Work order:
Your answer consists of the lines in the data that contain "menu". Copy each of them.

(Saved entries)
---+---

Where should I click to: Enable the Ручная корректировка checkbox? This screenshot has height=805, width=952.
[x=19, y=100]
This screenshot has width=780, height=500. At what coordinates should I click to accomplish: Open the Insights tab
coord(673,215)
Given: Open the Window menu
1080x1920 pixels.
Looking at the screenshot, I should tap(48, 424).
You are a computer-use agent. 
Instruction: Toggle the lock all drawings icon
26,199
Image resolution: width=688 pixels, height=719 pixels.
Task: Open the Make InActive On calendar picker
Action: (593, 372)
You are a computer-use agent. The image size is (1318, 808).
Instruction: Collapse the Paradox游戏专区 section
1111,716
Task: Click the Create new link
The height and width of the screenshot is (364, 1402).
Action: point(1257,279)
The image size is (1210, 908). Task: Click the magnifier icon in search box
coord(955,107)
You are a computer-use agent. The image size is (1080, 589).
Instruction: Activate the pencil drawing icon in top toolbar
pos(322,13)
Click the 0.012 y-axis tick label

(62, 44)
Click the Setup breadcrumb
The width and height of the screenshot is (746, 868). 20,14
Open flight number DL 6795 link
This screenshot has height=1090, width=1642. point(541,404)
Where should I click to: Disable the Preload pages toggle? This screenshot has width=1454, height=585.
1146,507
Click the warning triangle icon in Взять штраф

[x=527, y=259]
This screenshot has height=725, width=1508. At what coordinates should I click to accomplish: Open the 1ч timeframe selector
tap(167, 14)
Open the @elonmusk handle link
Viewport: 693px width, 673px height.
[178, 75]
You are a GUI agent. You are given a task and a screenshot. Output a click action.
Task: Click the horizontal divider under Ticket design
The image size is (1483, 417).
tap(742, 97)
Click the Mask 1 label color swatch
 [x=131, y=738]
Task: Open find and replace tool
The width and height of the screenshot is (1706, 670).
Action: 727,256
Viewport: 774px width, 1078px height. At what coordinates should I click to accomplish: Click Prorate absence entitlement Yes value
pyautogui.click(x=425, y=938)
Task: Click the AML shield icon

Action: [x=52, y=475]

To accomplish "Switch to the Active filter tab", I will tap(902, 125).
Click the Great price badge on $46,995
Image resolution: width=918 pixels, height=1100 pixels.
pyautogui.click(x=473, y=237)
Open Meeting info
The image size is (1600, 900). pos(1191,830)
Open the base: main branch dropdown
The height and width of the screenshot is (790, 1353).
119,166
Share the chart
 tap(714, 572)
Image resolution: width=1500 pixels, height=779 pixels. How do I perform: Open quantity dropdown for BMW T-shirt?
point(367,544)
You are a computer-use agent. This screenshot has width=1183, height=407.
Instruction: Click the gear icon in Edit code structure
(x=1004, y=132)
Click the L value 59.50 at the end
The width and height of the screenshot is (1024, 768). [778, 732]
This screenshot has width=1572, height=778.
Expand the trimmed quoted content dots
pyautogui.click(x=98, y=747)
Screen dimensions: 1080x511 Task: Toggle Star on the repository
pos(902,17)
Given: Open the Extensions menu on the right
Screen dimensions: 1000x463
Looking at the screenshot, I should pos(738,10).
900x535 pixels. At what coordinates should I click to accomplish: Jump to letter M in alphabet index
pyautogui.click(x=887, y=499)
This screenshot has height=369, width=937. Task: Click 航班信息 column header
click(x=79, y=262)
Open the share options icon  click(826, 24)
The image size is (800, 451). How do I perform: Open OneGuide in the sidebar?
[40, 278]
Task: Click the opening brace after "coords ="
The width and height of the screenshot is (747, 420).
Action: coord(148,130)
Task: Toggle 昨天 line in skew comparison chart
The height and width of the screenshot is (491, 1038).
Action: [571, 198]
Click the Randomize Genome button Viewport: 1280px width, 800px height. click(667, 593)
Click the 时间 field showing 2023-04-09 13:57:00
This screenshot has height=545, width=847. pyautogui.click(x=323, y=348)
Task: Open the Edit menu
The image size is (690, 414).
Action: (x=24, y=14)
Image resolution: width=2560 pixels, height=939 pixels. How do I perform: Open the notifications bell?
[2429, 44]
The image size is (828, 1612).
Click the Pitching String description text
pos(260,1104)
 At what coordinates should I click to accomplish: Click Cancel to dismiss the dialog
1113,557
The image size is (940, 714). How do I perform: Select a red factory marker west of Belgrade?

---+---

Result below:
Given: Open the Window menu
Given: Open the Extensions menu on the right
Task: Open the Edit menu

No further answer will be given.